PORTLAND — An Oregon company is closing its group homes and services for people with intellectual and developmental disabilities after years of state and federal scrutiny for abuse and neglect, state officials said this week.
Advocates and a top state official said Mentor Oregon’s departure will be the largest of its kind in memory, and will likely challenge Oregon’s already-strained disability services system, The Oregonian reported.
The closure means 1,300 people will need new service providers by Aug. 31. It’s unclear if other case management companies in Oregon have the capacity to take on Mentor’s workload.
“We’re not too focused on ‘why,’ at this point,” Lilia Teninty, director of Oregon Developmental Disability Services, said of Mentor’s abrupt decision to leave. Instead, she said, the state is “focused on continuity” for people receiving services through Mentor.
Mentor Oregon, which is a branch of The Mentor Network, said it's leaving because of outside factors, including insufficient staff to provide the best possible care.

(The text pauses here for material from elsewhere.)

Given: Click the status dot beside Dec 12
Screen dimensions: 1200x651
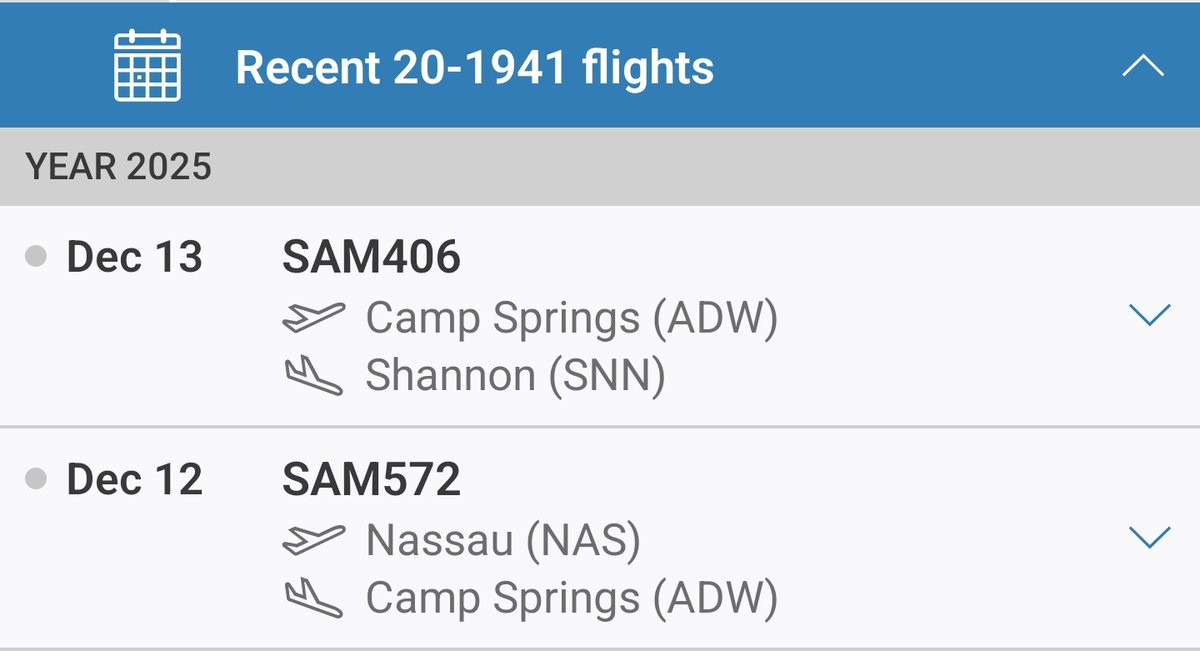Looking at the screenshot, I should tap(37, 480).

The company has no services in Central Oregon, according to its website. It lists services in Klamath Falls and the Willamette Valley.
Spokeswoman Teresa Prego said Mentor Oregon will work tirelessly to help people in their care transition and have access to support to meet their individual needs.
It’s unclear what, if anything, Mentor Oregon’s departure has to do with recent official and public scrutiny.